夕焼け色に染まる頃
これが時代の差か、と感心したモンだが。
そうか、環境が変わると本人も変わるか。
いや、アイツの場合は成長、だろうか。
――……大人っぽく、なりやがって。
「おや、どうしたんだね高杉君。柄にもなくにやけているではないか」
「その声は……伊藤。……と、その仲間達」
「コラ」
「晋作、それは一体誰の事だい?」
「小五郎。
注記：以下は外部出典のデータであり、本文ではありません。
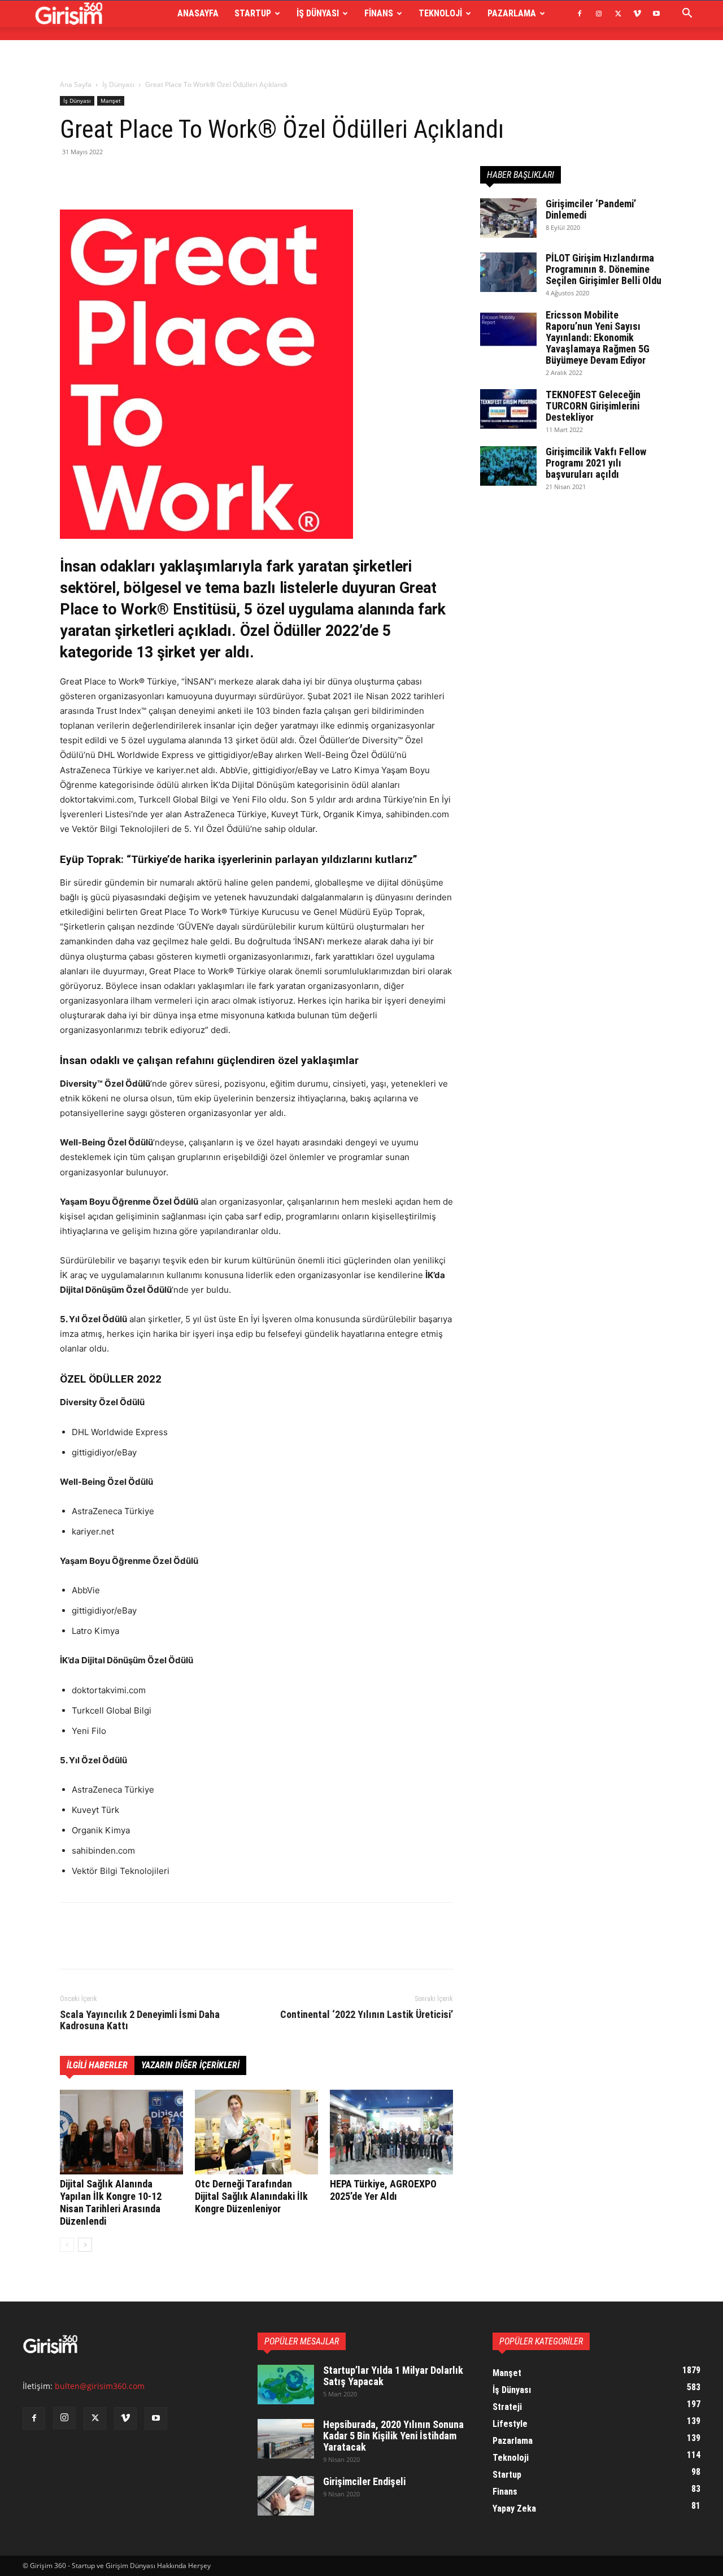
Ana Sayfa (76, 84)
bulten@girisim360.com (100, 2386)
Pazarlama (511, 13)
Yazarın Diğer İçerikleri (190, 2065)
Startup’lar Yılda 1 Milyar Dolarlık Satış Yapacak (393, 2375)
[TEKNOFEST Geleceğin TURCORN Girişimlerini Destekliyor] (508, 409)
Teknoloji (440, 13)
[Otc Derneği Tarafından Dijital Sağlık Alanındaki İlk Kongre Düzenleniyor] (256, 2132)
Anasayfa (198, 13)
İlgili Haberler (97, 2065)
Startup (252, 13)
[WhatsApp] (149, 177)
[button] (686, 14)
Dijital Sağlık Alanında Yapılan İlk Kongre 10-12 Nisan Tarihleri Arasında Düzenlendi (111, 2202)
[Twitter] (617, 13)
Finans (378, 13)
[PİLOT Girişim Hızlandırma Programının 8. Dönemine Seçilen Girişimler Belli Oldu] (508, 272)
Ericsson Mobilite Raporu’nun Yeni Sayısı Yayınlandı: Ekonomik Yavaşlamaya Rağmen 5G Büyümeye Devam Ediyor (598, 337)
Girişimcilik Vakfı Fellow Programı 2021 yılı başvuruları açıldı (596, 463)
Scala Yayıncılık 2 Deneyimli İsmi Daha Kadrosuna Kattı (140, 2020)
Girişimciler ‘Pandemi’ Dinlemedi (591, 209)
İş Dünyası (318, 13)
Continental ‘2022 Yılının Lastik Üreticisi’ (366, 2014)
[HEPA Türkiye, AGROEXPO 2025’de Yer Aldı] (391, 2132)
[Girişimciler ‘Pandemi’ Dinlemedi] (508, 218)
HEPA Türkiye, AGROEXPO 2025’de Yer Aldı (383, 2190)
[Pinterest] (123, 177)
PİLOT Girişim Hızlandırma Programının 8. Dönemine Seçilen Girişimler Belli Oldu (603, 269)
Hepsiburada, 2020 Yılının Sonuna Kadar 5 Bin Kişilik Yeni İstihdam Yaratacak (393, 2435)
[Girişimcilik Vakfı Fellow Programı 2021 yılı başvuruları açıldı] (508, 466)
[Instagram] (598, 13)
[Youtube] (656, 13)
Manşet (111, 100)
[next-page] (85, 2245)
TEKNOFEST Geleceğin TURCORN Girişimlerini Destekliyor (593, 406)
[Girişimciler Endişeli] (286, 2496)
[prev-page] (67, 2245)
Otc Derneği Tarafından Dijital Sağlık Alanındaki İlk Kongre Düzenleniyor (251, 2196)
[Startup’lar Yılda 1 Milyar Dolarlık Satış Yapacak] (286, 2384)
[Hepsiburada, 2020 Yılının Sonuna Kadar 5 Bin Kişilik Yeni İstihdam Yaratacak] (286, 2439)
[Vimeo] (637, 13)
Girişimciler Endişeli (364, 2481)
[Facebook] (579, 13)
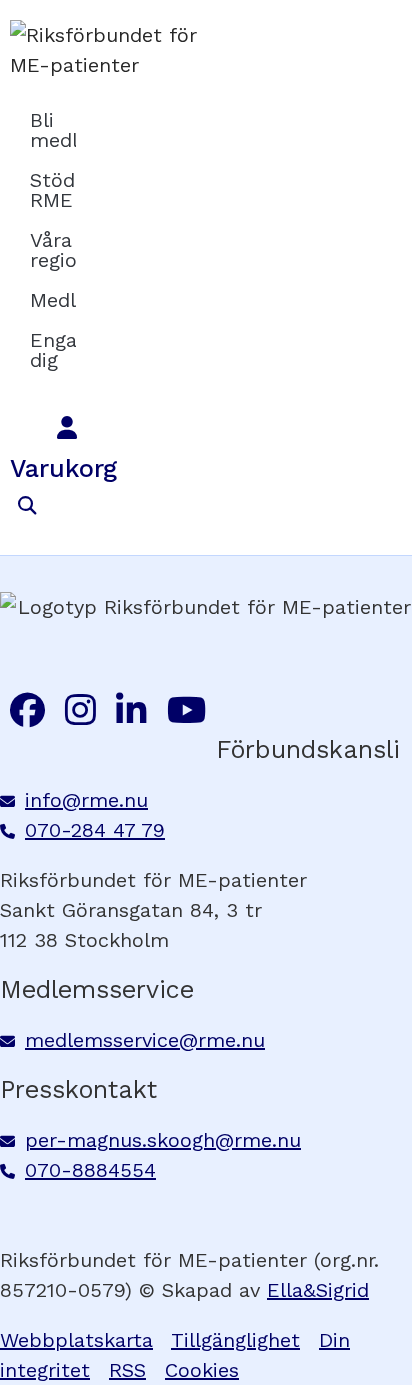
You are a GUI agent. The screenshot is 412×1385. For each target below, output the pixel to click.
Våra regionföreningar (53, 250)
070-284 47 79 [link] (95, 830)
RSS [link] (127, 1370)
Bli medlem (53, 130)
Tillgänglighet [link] (235, 1340)
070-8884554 (90, 1170)
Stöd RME (52, 190)
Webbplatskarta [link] (76, 1340)
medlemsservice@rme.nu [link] (145, 1040)
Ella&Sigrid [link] (318, 1290)
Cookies (202, 1370)
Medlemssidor (53, 300)
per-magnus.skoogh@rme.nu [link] (163, 1140)
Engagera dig (53, 350)
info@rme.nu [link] (86, 800)
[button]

……と、石川」
スコーン、とお玉が飛んできた。
あぶねぇ。
……小五郎の奴、まだ諦めねぇて料理してんのか……?
「にやけて、……ねぇっつの」
奴らがいるのは厨房だろうか。
しかし伊藤。
あなどれねぇなぁ、なんで俺の頬が緩んでいるとわかったんだ。
「嘘つきだな、高杉君」
「嘘つけ」
「嘘だね?」
……。
こいつら三人共、一応声は聞こえていようと俺の表情なんて見えない所にいるはず、なんだぜ?
「伊藤、石川、小五郎。――………いっぺんくたばれ!!」
あぁ、いつも通りだ。
夜には挙兵が待ち構えているっつぅのに、至ってありきたりな昼じゃねぇか。
――……きっと俺は、怪我しねぇさ。
約束しちまったしな、叶えるってよ。